At issue is whether administrative law judges are employees or "inferior officers" who wield significant decision-making authority covered by the appointments clause of the Constitution, which aims to keep such powers in check.

During the oral arguments, government lawyers were subjected to lengthy questioning from judges on the 10-member panel, as they sought clarity on what qualifies as an "inferior officer." A lawyer who argued forcefully on behalf of Raymond Lucia, a former radio talk show host who brought the appeal, was also peppered with questions.

The agency argues that administrative law judges are only employees because their decisions are not final and still subject to SEC review.
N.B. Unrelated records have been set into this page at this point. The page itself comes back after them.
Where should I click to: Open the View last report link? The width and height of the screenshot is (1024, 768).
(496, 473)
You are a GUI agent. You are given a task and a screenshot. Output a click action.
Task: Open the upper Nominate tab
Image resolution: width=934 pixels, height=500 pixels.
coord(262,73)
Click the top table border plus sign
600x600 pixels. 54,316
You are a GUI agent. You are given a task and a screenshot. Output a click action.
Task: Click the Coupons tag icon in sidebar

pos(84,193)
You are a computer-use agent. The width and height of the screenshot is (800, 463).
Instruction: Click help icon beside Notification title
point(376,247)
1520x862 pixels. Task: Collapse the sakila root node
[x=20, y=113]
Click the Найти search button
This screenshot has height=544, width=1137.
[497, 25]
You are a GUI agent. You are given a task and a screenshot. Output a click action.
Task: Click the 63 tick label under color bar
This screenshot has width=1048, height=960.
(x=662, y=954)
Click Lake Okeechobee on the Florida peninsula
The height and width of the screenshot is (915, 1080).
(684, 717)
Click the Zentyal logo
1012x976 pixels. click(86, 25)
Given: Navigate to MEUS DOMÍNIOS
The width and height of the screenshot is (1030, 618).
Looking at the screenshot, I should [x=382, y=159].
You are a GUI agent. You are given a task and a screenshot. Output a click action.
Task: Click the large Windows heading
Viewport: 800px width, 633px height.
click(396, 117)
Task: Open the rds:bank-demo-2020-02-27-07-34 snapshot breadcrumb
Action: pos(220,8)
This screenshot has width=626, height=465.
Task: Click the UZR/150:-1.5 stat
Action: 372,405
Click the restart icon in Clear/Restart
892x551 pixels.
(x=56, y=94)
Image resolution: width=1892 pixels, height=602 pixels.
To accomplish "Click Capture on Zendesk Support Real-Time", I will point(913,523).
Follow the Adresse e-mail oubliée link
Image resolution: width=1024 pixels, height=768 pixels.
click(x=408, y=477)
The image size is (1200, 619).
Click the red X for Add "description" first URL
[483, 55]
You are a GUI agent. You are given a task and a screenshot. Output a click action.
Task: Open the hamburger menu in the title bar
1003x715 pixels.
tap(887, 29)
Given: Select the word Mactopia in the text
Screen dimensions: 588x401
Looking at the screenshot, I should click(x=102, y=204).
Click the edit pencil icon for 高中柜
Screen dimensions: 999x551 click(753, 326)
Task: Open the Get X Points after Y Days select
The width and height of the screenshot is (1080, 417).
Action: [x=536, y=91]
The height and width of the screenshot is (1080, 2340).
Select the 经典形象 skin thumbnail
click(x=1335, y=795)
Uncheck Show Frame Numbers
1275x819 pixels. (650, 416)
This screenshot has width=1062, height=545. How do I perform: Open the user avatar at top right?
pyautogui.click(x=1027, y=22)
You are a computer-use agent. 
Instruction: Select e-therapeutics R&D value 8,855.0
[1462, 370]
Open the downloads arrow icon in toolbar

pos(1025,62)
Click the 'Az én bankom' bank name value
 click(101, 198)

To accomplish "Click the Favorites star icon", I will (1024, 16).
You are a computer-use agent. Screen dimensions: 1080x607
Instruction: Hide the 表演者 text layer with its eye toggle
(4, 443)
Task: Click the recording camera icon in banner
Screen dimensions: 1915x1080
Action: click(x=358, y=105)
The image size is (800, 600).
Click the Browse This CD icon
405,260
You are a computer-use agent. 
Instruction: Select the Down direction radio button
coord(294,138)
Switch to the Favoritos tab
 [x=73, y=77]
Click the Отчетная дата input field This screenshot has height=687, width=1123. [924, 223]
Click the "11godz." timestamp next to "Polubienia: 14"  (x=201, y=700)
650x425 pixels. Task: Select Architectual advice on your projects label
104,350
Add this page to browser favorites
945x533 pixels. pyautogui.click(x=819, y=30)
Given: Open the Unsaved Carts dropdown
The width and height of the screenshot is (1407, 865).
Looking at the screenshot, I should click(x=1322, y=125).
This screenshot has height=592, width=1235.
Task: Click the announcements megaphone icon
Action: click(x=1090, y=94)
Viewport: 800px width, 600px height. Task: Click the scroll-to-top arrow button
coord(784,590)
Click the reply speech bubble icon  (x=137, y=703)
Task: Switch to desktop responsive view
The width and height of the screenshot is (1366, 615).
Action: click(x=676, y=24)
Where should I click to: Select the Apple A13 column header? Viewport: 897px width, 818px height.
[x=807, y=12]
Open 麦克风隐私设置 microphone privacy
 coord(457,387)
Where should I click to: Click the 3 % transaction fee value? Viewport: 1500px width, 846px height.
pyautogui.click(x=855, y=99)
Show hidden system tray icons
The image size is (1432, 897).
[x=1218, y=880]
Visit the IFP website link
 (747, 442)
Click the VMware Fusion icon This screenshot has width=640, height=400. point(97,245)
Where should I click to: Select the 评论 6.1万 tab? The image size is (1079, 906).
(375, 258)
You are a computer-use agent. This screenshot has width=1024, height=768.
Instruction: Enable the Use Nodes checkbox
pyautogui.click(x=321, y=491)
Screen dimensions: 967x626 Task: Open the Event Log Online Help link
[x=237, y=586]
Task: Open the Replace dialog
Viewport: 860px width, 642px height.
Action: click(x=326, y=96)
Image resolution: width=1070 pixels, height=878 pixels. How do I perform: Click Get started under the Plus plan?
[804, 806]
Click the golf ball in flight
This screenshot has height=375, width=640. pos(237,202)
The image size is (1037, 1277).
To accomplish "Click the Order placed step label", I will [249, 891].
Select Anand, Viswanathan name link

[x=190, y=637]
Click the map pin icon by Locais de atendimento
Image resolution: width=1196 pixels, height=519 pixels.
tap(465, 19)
But critics say they are inferior officers because they have the power to impose fines and bar people from the industry.

Currently, the SEC hires its in-house judges through a bureaucratic process and not by its presidentially-appointed commissioners.

Critics say inferior officers must be appointed by the president, the head of an agency or federal courts in order to pass Constitutional muster.

If the SEC loses the case, it is unclear what the impact would be on prior or pending cases in the in-house court.

Lucia, best known for his "Buckets of Money" investment strategy, was sued by the SEC for fraud in 2012.

SEC Administrative Law Judge Cameron Elliot found him liable the next year, barred him from the industry and ordered him to pay $300,000 - a finding later upheld in a 3-2 vote by the SEC's presidentially-appointed commissioners.

The cases are Raymond J. Lucia Companies, Inc v. SEC, U.S. Court of Appeals for the District of Columbia Circuit, 15-1345 and PHH Corporation v. CFPB, 15-1177.